(Data extract)

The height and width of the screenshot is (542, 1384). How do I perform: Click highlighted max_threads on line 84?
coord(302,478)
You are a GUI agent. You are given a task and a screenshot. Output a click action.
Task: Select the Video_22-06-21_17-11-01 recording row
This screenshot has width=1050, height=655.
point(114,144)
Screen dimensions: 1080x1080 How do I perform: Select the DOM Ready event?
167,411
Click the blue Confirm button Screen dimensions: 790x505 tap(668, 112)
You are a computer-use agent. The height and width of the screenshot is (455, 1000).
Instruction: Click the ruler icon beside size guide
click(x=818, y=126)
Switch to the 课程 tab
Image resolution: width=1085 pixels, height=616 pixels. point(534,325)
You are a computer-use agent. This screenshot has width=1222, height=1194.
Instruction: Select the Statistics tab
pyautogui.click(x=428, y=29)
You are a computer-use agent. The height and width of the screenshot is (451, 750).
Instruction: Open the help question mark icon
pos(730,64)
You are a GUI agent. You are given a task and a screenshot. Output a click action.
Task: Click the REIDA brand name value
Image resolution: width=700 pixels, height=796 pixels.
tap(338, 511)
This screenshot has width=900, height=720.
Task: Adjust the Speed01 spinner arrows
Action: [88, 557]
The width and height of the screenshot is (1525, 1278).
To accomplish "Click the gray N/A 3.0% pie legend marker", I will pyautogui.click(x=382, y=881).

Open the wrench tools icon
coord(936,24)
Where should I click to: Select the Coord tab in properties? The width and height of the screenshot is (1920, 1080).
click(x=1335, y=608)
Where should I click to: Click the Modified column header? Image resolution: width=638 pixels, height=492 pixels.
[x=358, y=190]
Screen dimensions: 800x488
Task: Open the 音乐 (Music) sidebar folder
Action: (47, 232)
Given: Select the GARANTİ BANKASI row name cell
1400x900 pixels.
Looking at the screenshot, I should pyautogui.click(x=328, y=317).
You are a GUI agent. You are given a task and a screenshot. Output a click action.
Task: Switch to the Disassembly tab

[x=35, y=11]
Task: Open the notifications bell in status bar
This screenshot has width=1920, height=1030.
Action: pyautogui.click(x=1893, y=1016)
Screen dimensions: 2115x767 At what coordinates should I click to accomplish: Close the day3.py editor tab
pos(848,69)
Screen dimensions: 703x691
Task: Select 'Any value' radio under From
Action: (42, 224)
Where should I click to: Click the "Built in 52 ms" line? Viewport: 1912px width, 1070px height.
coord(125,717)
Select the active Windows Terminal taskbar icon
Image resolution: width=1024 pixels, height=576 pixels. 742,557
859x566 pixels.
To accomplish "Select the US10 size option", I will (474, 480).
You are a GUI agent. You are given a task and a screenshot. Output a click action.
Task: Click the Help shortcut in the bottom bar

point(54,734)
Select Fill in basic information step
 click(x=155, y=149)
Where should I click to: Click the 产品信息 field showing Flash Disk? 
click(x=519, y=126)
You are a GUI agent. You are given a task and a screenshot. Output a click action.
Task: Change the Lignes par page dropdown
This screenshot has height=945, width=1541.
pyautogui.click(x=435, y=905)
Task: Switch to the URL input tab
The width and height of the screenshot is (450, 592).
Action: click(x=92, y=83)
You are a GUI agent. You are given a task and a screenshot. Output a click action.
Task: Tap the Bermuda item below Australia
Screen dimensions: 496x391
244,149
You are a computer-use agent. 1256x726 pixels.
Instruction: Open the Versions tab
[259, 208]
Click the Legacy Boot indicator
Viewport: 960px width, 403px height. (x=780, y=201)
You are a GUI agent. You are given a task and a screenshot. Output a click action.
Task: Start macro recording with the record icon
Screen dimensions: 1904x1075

(End Data extract)

Work item |
Search the records above for the string "name" and copy each line that holds it.

Your solution |
Task: Click the REIDA brand name value
Given: Select the GARANTİ BANKASI row name cell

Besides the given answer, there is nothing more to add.